LONDON (Reuters) - Britain’s third-biggest party, the Liberal Democrats, denied on Monday it had ruled out joining a coalition government if no single party won a parliamentary majority at this year’s election.
The possibility of Britain’s first “hung parliament” since 1974 has unsettled financial markets but Liberal Democrat deputy leader Vince Cable said it could be in the national interest “because it will force parties to work together in a way that single-party government won’t.”
He told BBC radio: “We will be very constructive in our approach to it, but we are not engaging in fancy games of working out who does what.”
The main opposition Conservatives are favorites to win the election, expected in May, and so end 13 years of Labour rule.
But a series of polls has shown the center-right Conservatives falling short of the support needed for a majority.
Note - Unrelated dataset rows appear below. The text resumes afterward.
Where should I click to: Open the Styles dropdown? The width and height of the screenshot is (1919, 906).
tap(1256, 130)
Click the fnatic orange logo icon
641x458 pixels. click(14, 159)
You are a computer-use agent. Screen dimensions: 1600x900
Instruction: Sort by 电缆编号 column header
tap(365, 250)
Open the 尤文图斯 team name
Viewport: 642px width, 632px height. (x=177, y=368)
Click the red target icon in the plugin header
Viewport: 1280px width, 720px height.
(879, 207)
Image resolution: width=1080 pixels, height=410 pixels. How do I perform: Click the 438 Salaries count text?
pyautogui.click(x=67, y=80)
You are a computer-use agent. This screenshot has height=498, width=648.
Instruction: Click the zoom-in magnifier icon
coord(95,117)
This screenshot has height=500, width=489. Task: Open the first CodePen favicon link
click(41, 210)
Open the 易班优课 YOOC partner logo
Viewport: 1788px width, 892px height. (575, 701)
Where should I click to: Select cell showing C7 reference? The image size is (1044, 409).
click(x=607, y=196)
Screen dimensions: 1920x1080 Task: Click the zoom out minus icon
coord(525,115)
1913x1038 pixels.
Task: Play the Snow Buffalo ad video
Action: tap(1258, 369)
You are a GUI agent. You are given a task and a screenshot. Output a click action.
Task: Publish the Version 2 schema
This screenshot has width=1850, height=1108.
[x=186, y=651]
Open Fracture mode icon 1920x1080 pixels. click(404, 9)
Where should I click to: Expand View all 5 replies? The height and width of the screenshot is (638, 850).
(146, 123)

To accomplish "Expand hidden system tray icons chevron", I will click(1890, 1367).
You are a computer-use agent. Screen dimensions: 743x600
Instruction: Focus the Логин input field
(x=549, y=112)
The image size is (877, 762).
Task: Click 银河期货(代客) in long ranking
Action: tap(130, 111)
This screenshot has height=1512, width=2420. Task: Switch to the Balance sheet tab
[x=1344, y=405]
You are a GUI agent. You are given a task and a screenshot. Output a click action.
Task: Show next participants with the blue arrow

The left-leaning Liberal Democrats, who have 63 seats in the current 646-member parliament, could become kingmakers in that scenario.
Investors fear a minority or coalition government would not act decisively to bring down Britain’s gaping public sector deficit, forecast to reach 178 billion pounds ($279 billion) this year or more than 12 percent of Gross Domestic Product.
A poll of economists for Reuters last month predicted a 20 percent chance of a hung parliament, up from 15 percent in a similar poll in October.
The Liberal Democrats denied a report in the Guardian newspaper that they were ruling out forming a coalition if the party held the balance of power after the election.
“We’re not ruling out any option,” Cable said.
The Guardian said the Liberal Democrats would be prepared to support either main party provided they won concessions on their four key policy areas.
The party’s priorities, set out by leader Nick Clegg at a Reuters Newsmaker event last month, are:
— Economic reform. The Liberal Democrats want to shift the economy away from what they see as over-reliance on financial services and promote “green” technology.
— Tax reform. The Liberal Democrats would close loopholes for the richest and introduce a “mansion tax” on homes worth more than 2 million pounds ($3.13 million) to fund tax cuts for others and to take millions out of paying tax altogether.
— Education. The party proposes to put an extra 2.5 billion pounds into schools, providing more money for deprived children.
— Political reform. The party would respond to a scandal over politicians’ expenses by reducing the number of members of parliament and giving voters the right to fire corrupt MPs.
The speculation about a hung parliament has led top civil servants to make preparations, the Guardian said on Monday.
However, the government denied a Guardian report that Gus O’Donnell, cabinet secretary, had distributed secret memos among senior officials on how to handle a hung parliament.
“The cabinet secretary has not distributed this document. As part of the preparations for a general election, it is normal practice for the Civil Service to consider all potential outcomes,” a Cabinet Office spokeswoman said.